In no prior case have we held that the saving clause statute operates to continue a former law in effect for the purpose of punishing an offense committed prior to the subsequent legislation where the later act did not either in terms eliminate the criminality of the defendant’s action or change the penal*374ties. Cf. State v. Clifton, supra; State v. Kennerly, 204 Md. 412, 104 A. 2d 632 (1954). The public accommodations law did neither. What the Legislature did in repealing and re-enacting the criminal trespass statute a few weeks after it had passed the public accommodations law, without altering the terminology of the trespass statute, was in effect to recognize the change in the meaning of what constitutes “wanton trespass” effected by the public accommodations law. This later action, in my opinion, strengthens the inference that, when the Legislature created new rights in the public accommodations law, it did not intend the saving clause statute, which is only applicable in cases of amendment or repeal, to apply.

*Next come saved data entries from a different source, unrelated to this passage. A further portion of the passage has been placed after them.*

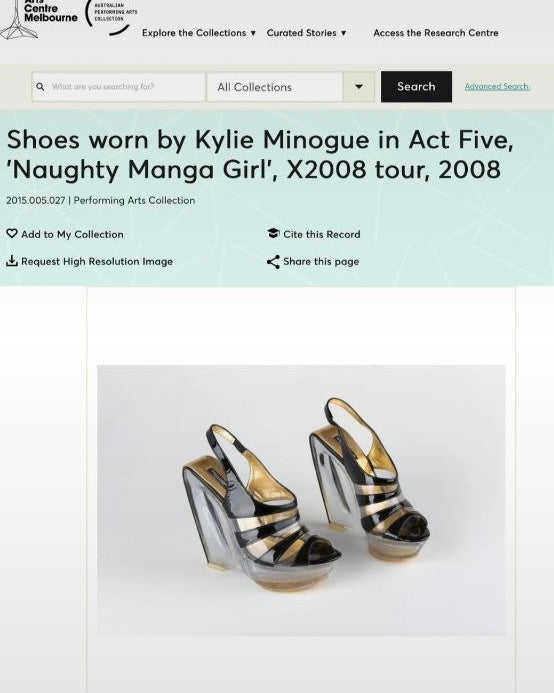
Task: Open the Access the Research Centre menu item
Action: pos(436,33)
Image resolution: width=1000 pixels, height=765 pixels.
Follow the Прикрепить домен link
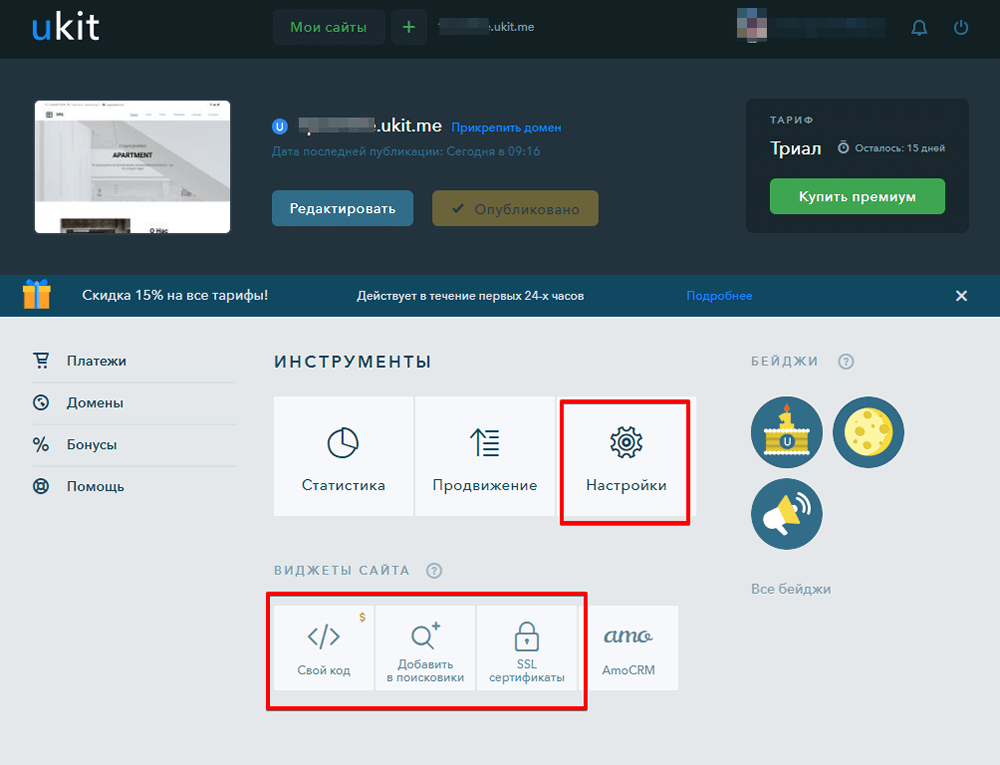(506, 128)
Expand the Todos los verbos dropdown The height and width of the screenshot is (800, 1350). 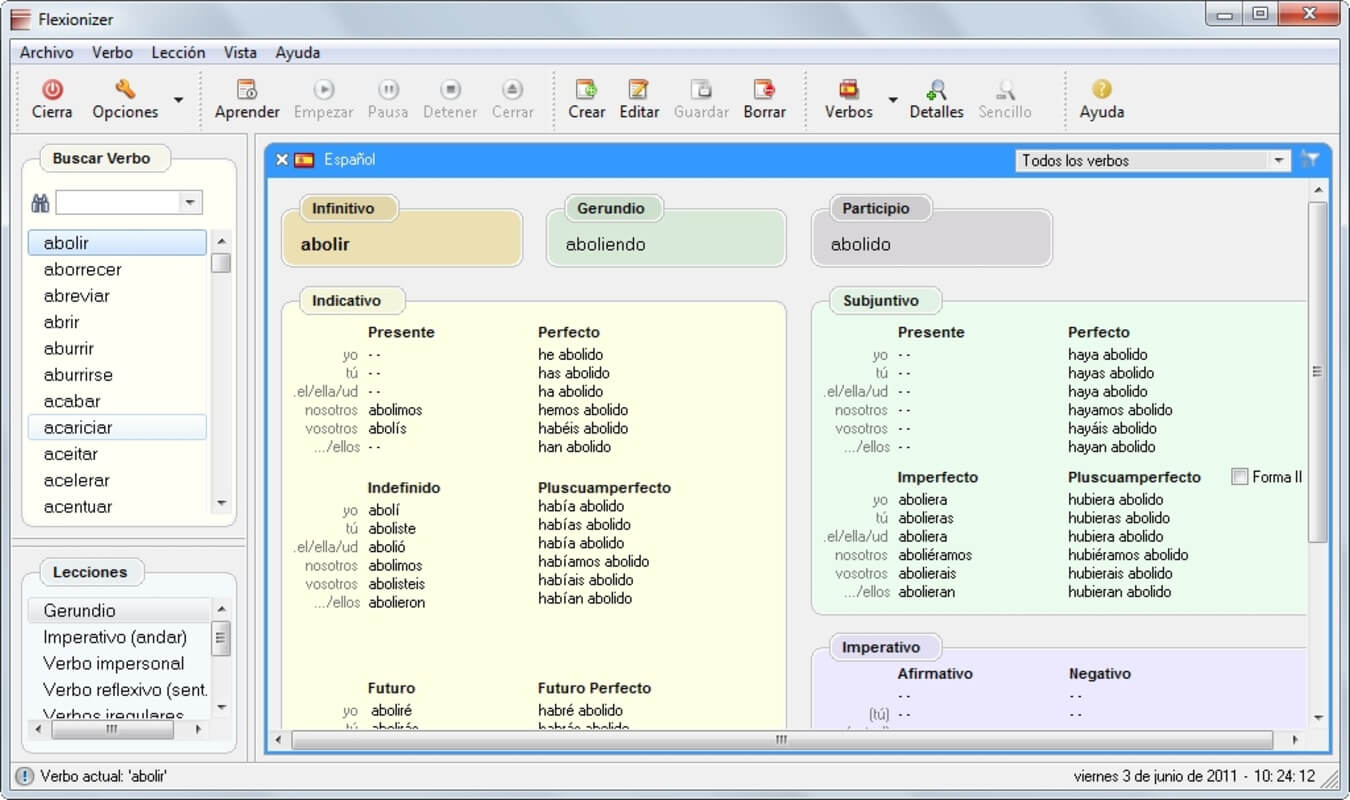click(x=1279, y=161)
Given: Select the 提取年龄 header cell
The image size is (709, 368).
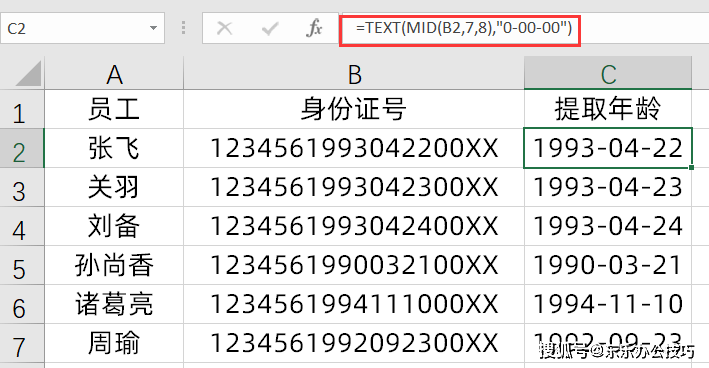Looking at the screenshot, I should 608,109.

In two cases decided by this Court when the saving clause statute was in effect, a subsequent law was in basic conflict with prior legislation. In both cases, the Court held that an action upon the prior act could not lie. State v. American Bonding Co., 128 Md. 268, 97 Atl. 529 (1916); Green v. State, 170 Md. 134, 183 Atl. 526 (1936). In neither case was there a reference to the saving clause statute. In State v. Clifton, supra, this Court said that the reason the saving clause statute was not applied in those cases was because “in neither of those proceedings did it appear that any penalty, forfeiture or liability had actually been incurred.” 177 Md. at 576. The terms of the saving clause statute make it applicable only when a penalty, forfeiture or liability has been incurred. Other terms of the statute make it applicable only when the subsequent law amends or repeals the prior enactment. Under what seems to me to be a proper construction of the saving clause statute, which is penal in nature, there was no such repeal or amendment intended in the public accommodations law.
The judgments of convictions should be reversed.